"Buddy, what's going on, why are you walking so weird?"
"Dad, aren't you worried about the coconuts," he answered, glancing nervously upwards.
"Remember what we heard on the radio?"
Months earlier, while driving to school, some DJ mentioned that every year coconuts kill more people then sharks. GoofBoy can't remember his chores, his homework, or the names of his friends, but this factoid stayed with him. As he mentioned it, I remembered joking about it: "Oh-oh, watch out for the coconuts."
When he and carpool buddy get out of hand I threaten to bang their heads together like a pair of coconuts.

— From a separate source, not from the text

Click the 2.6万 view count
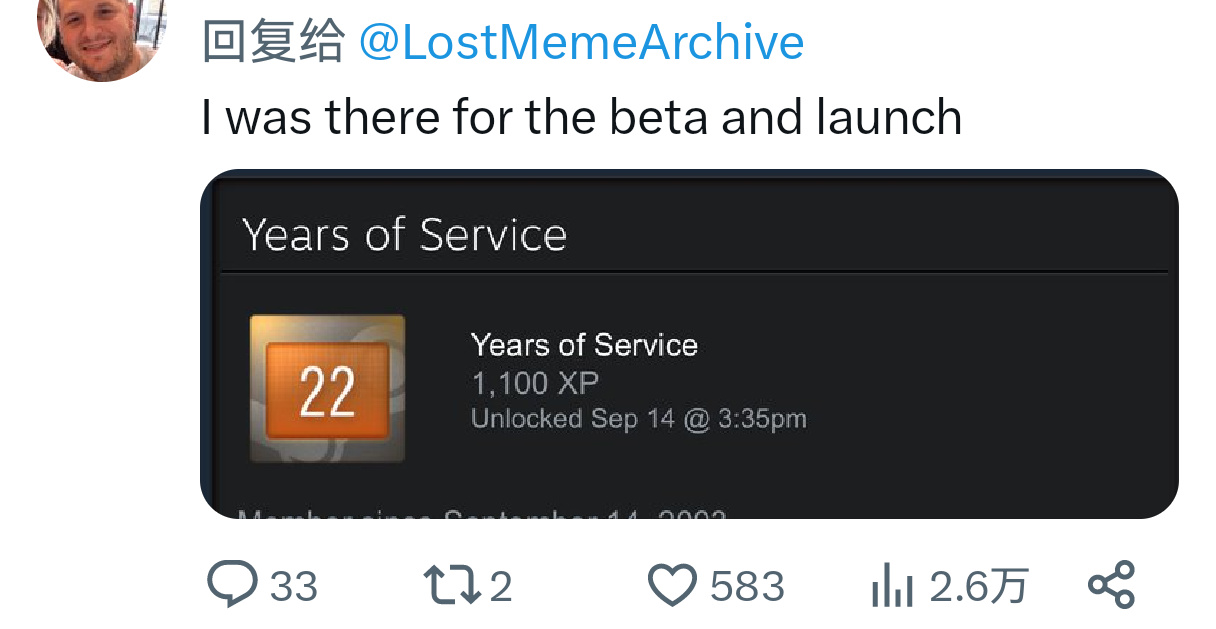This screenshot has width=1216, height=629. click(978, 586)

GoofBoy hadn't gotten the joke, and instead had mulled over the danger for months - and completely inaccurately.
"Buddy, do you think coconuts kill people by falling on them?"
"Uh-huh," he said nervously.
"Buddy, the people who die from coconuts die because they are allergic to coconut and they eat something with coconuts in it. Also, those aren't coconut trees, they are palm trees. So you have nothing to worry about. You don't have to worry about walking under them."

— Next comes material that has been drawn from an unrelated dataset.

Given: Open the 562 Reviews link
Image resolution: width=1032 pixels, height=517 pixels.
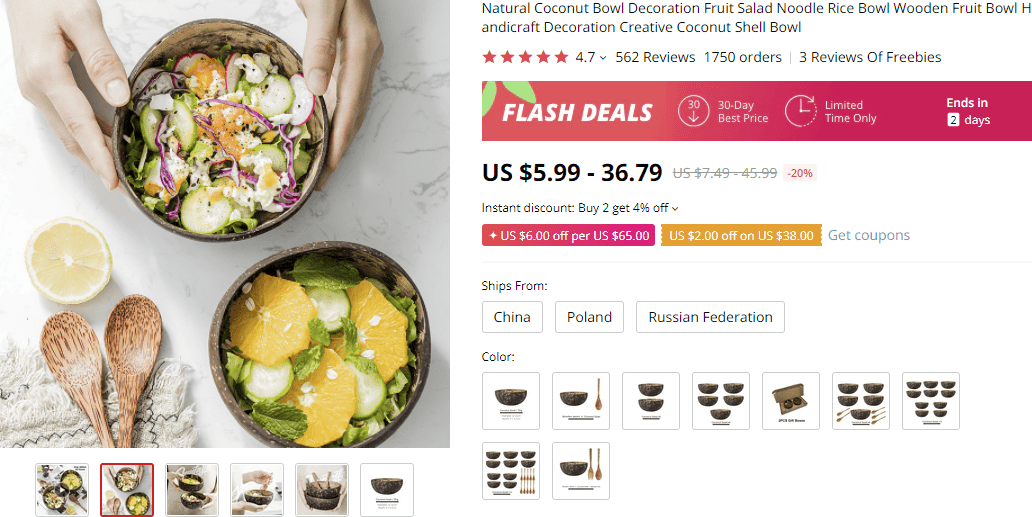Looking at the screenshot, I should coord(655,57).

"Wow, so coconuts are a sneaky double-threat?"
"Buddy, didn't you hear what I said. There are no coconut trees in Los Angeles. Nothing to worry about," I said exasperated.
He didn't mention it again, but I did notice furtive glances upward throughout the trip.
I let it slide. I remember misinterpreting parental instructions. My mom told me not to run in front of cars. I interpreted that as meaning that cars, like dogs, could smell fear and that if I was going out into the street I should walk slowly and confidently. Fortunately we lived on a quiet street.
Still, I didn't tell GoofBoy that in Miami (where MamaGoof and I are enjoying a little getaway) coconut trees are common. I wouldn't want him to worry.